How should AMD proceed forward with Validated ECC Support for AM4?

cbn

Lifer
Mar 27, 2009
12,968
221
106
According to the following link ECC on AM4 is only partially functional:

http://www.hardwarecanucks.com/foru...ws/75030-ecc-memory-amds-ryzen-deep-dive.html

In conclusion, what is currently available on the AM4 platform is an incomplete implementation of ECC. This is very likely why motherboard manufacturers have been relatively hesitant about claiming that their products support ECC memory in ECC mode. Based on our findings, there is clearly some level of ECC functionality that is working right now, but it does not cover the full spectrum of memory error detection and correction. Having said that, the status quo is arguably better than nothing, especially since single-bit errors are much more likely than multi-bit errors (which are often caused by a failing memory module), so I suspect that many people will still want the extra protection that is available right now.

While actual ECC validation will likely never occur on this consumer platform, if public interest in this feature keeps growing we fully expect motherboard manufacturers to step up to the plate and improve their ECC support. However, we strongly suspect that AMD will first have to release an update to their CPU microcode to fully unlock all of the necessary settings. Furthermore, there definitely needs to be some work done at the operating system level to let users know when ECC is enabled and what it is doing, more so on the Windows side than the Linux one.

So what do you think AMD should do?

Fully validate ECC on the new AM4 when Pinnacle Ridge debuts (Feb 2018)?

Maybe have ECC enabled Opteron (and ECC enabled FirePro APUs) in addition to non-ECC Pinnacle Ridge Ryzen offerings.....but also allow the existing Summit Ridge Ryzen and Bristol Ridge APU Processors to work with ECC on the new AM4.

Other ideas?

P.S. The Bristol Ridge APUs have 1/2 rate Double Precision Floating point, but this needs ECC in order to useful. (SIDE NOTE: In the past, I have thought APUs for desktop were not desirable for reasons I posted here....but if the APU dies were used for FirePro desktop APUs* (rather than regular consumer desktop APUs)......)

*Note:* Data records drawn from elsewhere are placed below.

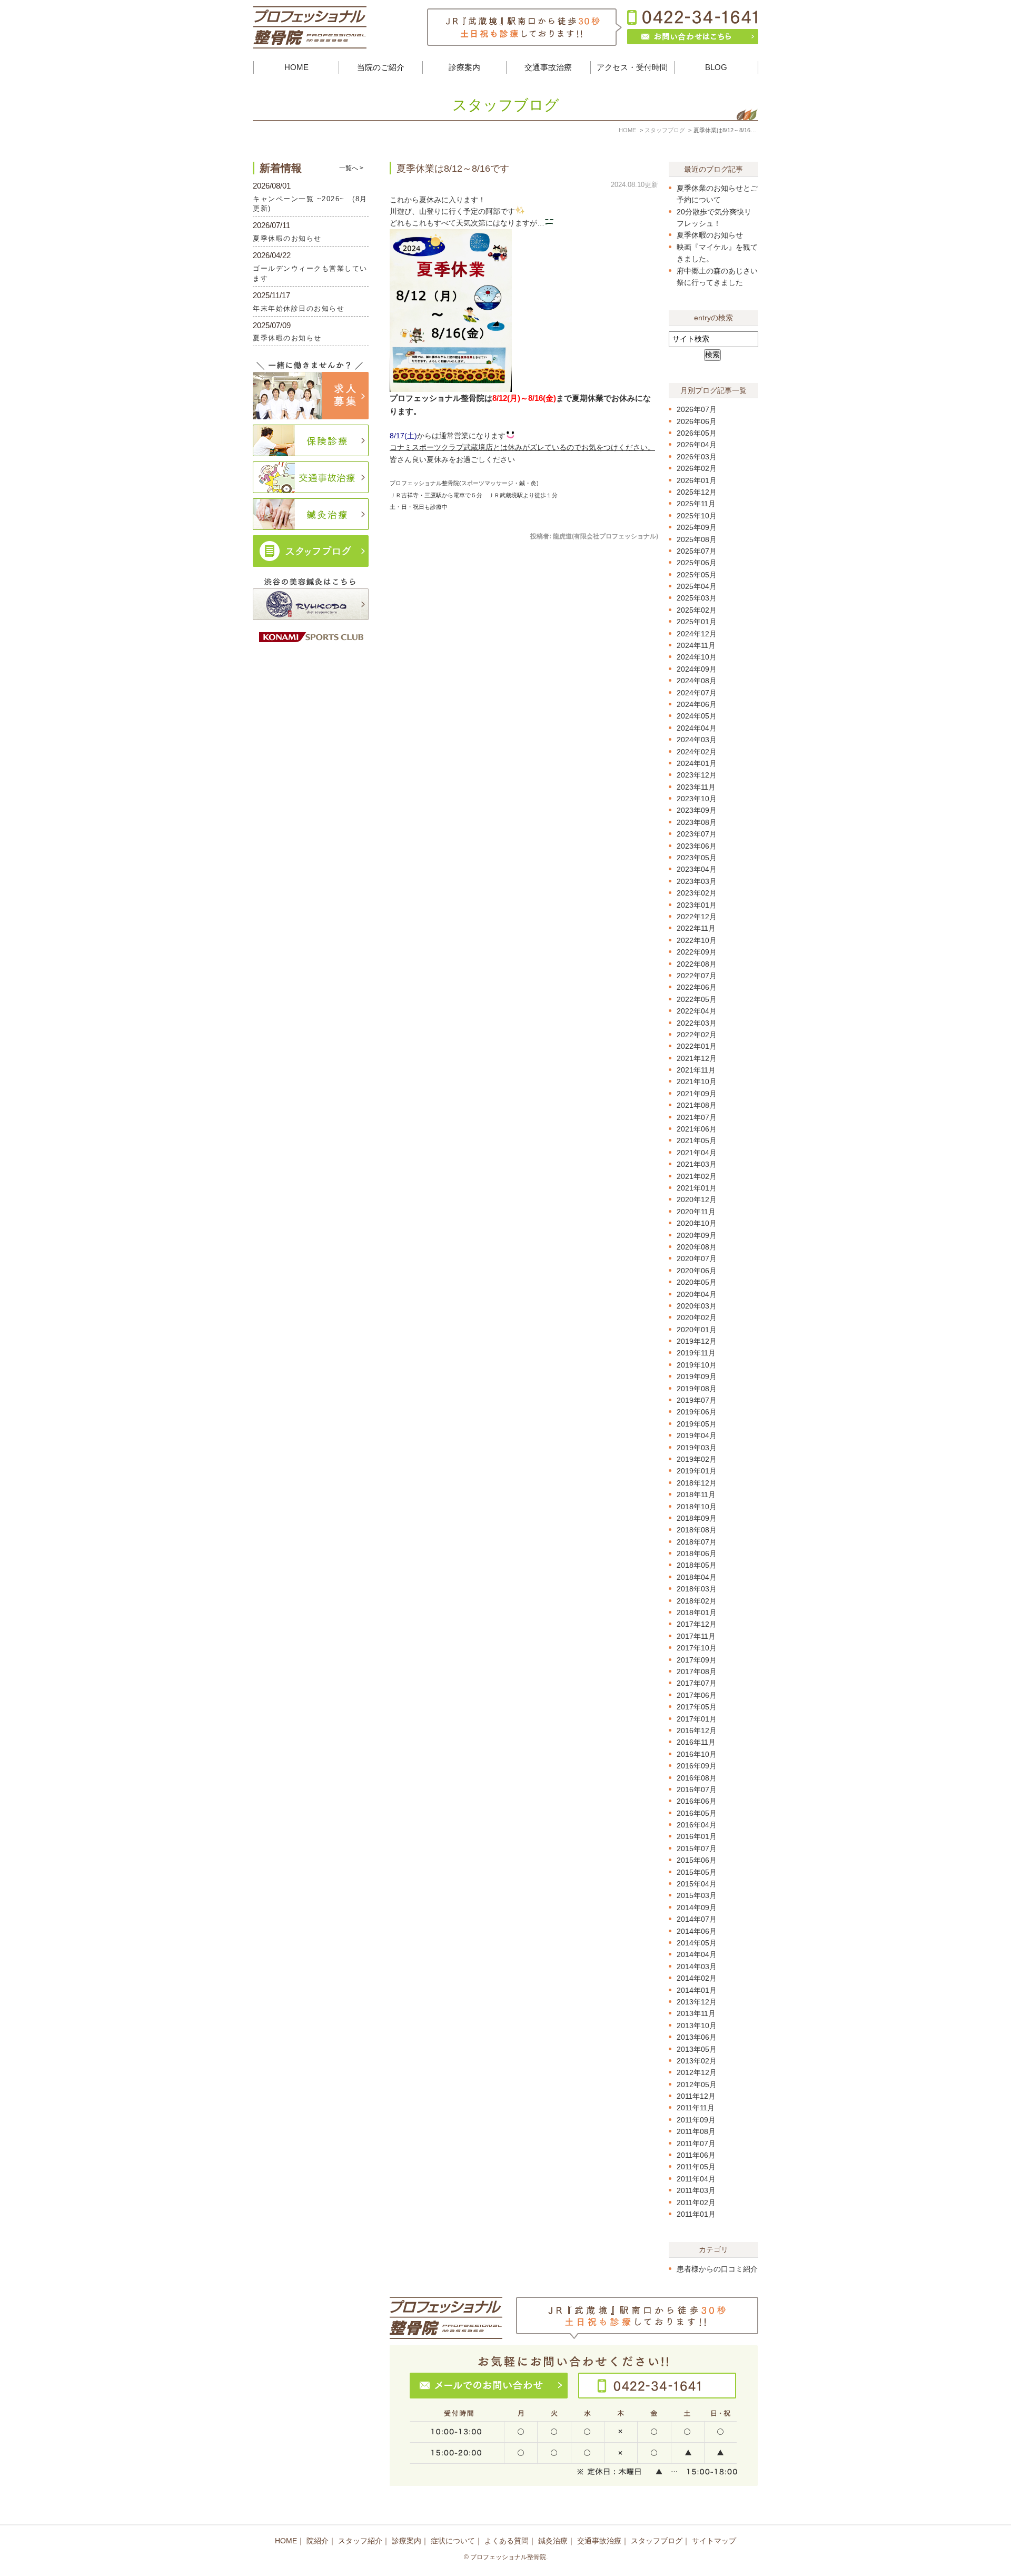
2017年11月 (696, 1636)
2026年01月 (697, 480)
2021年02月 (697, 1176)
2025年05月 (697, 575)
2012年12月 (697, 2072)
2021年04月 (697, 1152)
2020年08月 (697, 1247)
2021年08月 (697, 1105)
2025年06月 (697, 562)
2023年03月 (697, 881)
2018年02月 (697, 1601)
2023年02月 (697, 893)
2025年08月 (697, 539)
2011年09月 (696, 2120)
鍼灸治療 (553, 2540)
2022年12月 (697, 916)
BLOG (716, 67)
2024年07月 (697, 693)
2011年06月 (696, 2155)
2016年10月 (697, 1754)
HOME (296, 67)
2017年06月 (697, 1695)
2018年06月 (697, 1553)
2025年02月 (697, 610)
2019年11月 (696, 1353)
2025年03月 (697, 598)
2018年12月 (697, 1483)
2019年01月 (697, 1471)
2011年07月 (696, 2143)
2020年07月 (697, 1258)
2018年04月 (697, 1577)
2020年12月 (697, 1199)
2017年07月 (697, 1683)
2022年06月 (697, 987)
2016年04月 (697, 1825)
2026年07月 (697, 409)
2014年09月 (697, 1907)
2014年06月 (697, 1931)
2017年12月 (697, 1624)
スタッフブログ (656, 2540)
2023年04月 (697, 869)
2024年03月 (697, 739)
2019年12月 (697, 1341)
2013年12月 (697, 2002)
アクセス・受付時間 (632, 67)
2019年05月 (697, 1424)
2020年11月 (696, 1211)
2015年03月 (697, 1895)
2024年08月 (697, 680)
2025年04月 (697, 586)
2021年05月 (697, 1140)
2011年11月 (696, 2107)
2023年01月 (697, 905)
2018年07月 (697, 1542)
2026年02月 (697, 468)
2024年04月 (697, 728)
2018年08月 (697, 1530)
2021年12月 (697, 1058)
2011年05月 (696, 2166)
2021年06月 (697, 1129)
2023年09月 (697, 810)
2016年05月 (697, 1813)
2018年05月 (697, 1565)
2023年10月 (697, 798)
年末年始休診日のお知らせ (298, 308)
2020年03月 (697, 1306)
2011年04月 (696, 2179)
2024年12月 (697, 634)
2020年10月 (697, 1223)
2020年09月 (697, 1235)
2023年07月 (697, 834)
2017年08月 (697, 1671)
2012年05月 (697, 2084)
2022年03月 (697, 1023)
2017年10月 (697, 1648)
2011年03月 (696, 2190)
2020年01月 (697, 1329)
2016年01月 (697, 1836)
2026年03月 (697, 457)
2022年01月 (697, 1046)
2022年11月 (696, 928)
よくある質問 (506, 2540)
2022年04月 (697, 1011)
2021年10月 (697, 1081)
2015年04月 (697, 1884)
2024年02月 (697, 752)
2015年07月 (697, 1848)
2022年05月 (697, 999)
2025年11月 (696, 503)
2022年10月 (697, 940)
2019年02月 (697, 1459)
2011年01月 (696, 2214)
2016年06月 (697, 1801)
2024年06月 (697, 704)
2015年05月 (697, 1872)
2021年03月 (697, 1164)
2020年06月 (697, 1270)
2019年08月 (697, 1388)
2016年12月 (697, 1730)
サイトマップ (714, 2540)
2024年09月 (697, 669)
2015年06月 (697, 1860)
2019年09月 (697, 1376)
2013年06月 (697, 2037)
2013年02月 (697, 2061)
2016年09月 (697, 1766)
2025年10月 (697, 516)
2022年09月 (697, 952)
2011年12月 (696, 2096)
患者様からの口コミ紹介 (717, 2269)
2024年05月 (697, 716)
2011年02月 (696, 2202)
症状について (453, 2540)
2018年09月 (697, 1518)
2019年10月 (697, 1365)
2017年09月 (697, 1660)
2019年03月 (697, 1447)
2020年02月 (697, 1317)
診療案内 (406, 2540)
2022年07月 (697, 975)
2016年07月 (697, 1789)
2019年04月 (697, 1435)
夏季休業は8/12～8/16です (453, 168)
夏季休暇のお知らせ (710, 235)
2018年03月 (697, 1589)
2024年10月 (697, 657)
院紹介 (317, 2540)
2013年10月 (697, 2025)
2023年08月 (697, 822)
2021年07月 (697, 1117)
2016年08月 (697, 1778)
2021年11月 (696, 1070)
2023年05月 (697, 857)
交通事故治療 (599, 2540)
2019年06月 (697, 1412)
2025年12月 (697, 492)
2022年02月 (697, 1034)
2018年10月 (697, 1506)
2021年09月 (697, 1093)
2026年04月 (697, 444)
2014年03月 (697, 1966)
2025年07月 (697, 551)
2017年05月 (697, 1707)
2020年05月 (697, 1282)
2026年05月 (697, 433)
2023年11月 (696, 787)
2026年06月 (697, 421)
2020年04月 (697, 1294)
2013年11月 (696, 2013)
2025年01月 (697, 621)
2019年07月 (697, 1400)
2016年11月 (696, 1742)
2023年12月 (697, 775)
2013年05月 (697, 2049)
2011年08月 (696, 2131)
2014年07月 (697, 1919)
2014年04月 (697, 1954)
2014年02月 (697, 1978)
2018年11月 (696, 1494)
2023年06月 (697, 846)
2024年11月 (696, 645)
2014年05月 (697, 1943)
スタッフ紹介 (360, 2540)
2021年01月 (697, 1188)
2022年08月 (697, 964)
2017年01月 (697, 1719)
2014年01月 (697, 1990)
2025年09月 (697, 527)
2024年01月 (697, 763)
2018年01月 (697, 1612)
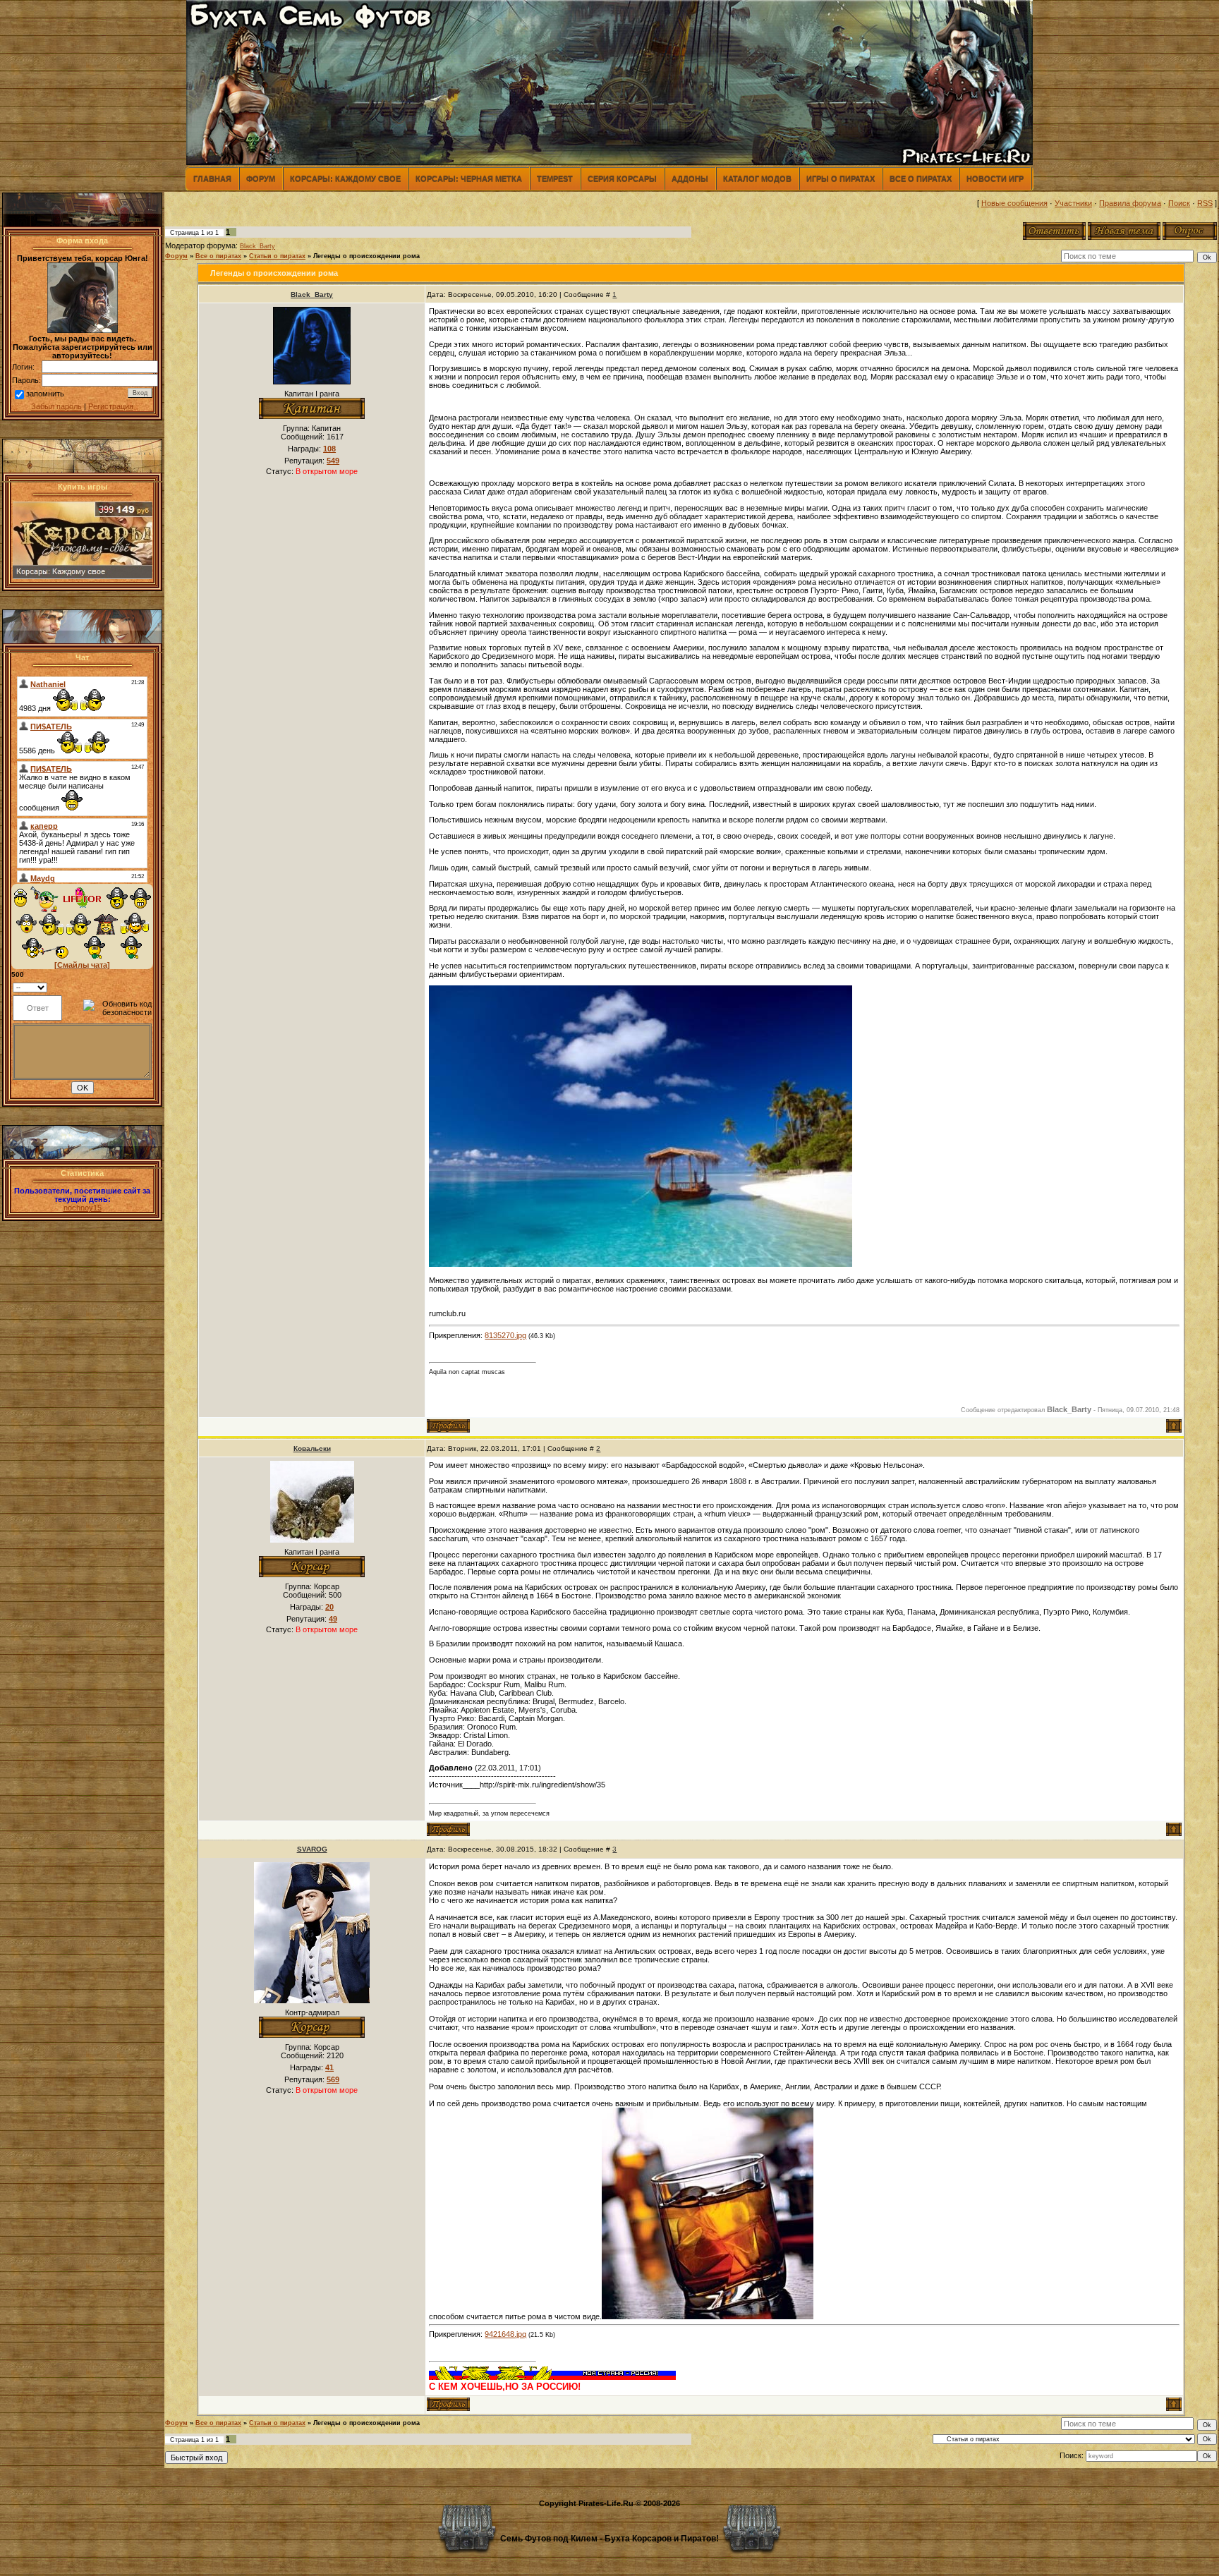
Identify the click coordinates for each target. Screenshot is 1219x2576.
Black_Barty (257, 246)
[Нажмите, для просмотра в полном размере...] (640, 1264)
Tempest (555, 178)
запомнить (45, 393)
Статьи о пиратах (277, 256)
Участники (1073, 203)
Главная (212, 178)
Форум (260, 178)
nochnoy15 (82, 1207)
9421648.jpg (505, 2334)
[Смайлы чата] (82, 965)
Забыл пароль (56, 406)
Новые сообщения (1014, 203)
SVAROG (312, 1849)
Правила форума (1130, 203)
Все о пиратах (921, 178)
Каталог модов (757, 178)
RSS (1205, 203)
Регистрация (110, 406)
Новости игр (995, 178)
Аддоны (690, 178)
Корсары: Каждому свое (345, 178)
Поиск (1179, 203)
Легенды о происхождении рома (366, 256)
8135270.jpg (505, 1335)
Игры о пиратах (840, 178)
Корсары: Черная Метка (469, 178)
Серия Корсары (622, 178)
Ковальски (312, 1448)
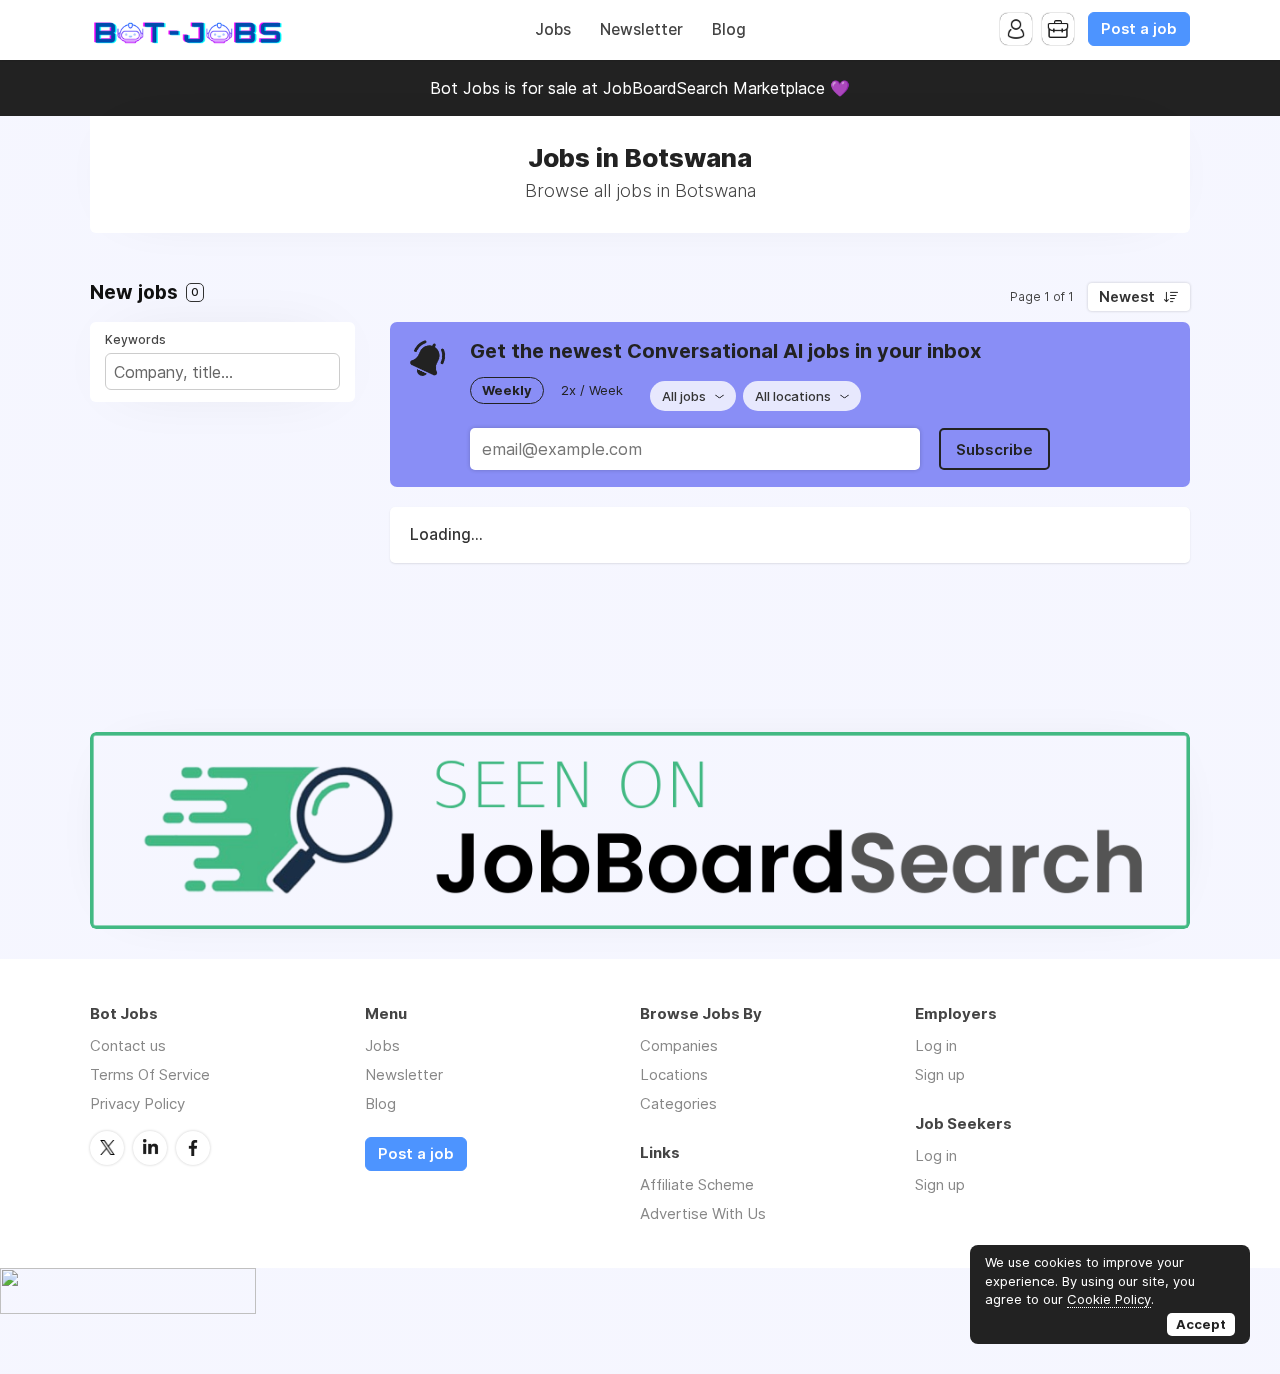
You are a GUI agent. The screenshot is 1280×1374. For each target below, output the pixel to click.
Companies (679, 1045)
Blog (729, 29)
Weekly (507, 390)
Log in (936, 1045)
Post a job (1139, 29)
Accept (1201, 1324)
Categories (678, 1103)
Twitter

*Hopefully Raven Ridge also have 1/2 rate Double Precision Floating Point. (and also HBM2 to enhance the usage of the 1/2 rate Double Precision Floating Point). If such a processor existed I think it could provide incentive for software makers (like Autodesk with their CFD application) to shift simulations over to the GPU (from CPU).
 
Last edited:

cbn

Lifer
Mar 27, 2009
12,968
221
106
Thoughts on chipsets for validated ECC on the new AM4?

X470 only?

X470 plus B450?

Or specific server/workstation chipset?
 

formulav8

Diamond Member
Sep 18, 2000
7,004
522
126
AMD will Not spend the time nor money on that. They did that for the more used CPU scenarios, like Epyc and TR. Its up to mobo makers and I've yet to see a mobo maker fully commit on regular Ryzen for ECC. Although there is a market for it. As least AMD doesn't block it on mainstream like the typical Intel. Intel even locks ECC from their SK-X setup it seems.
 
  • Like
Reactions: scannall

Topweasel

Diamond Member
Oct 19, 2000
5,436
1,654
136
If there will be a validated version of AM4. It will not be as a platform. It will be Ryzen Pro and the OEM's taking the time to validate their boards.
 

VirtualLarry

No Lifer
Aug 25, 2001
56,327
10,034
126
If there will be a validated version of AM4. It will not be as a platform. It will be Ryzen Pro and the OEM's taking the time to validate their boards.
You don't think that they will come out with an "A320 Pro" chipset, or "B350 Pro", or whatnot, that supports validated ECC? Or do you think that it will solely come down to the CPU validation plus mobo vendor validation?
 

cbn

Lifer
Mar 27, 2009
12,968
221
106
You don't think that they will come out with an "A320 Pro" chipset, or "B350 Pro", or whatnot, that supports validated ECC? Or do you think that it will solely come down to the CPU validation plus mobo vendor validation?

If AMD comes out with Opteron and/or FirePro APU for AM4......then I'm thinking that any motherboard (X470, B350, A420, X/B/A 4xx, etc.) that supports these workstation chips would have validated ECC support. In contrast, AM4 boards that don't support Opteron and FirePro wouldn't have validated ECC Support.

With that mentioned, what would happen if a person has a B450 board (supporting Opteron) and then installs a Ryzen chip from the current AM4 generation (eg, 1800X)? Does this processor also have validated ECC support?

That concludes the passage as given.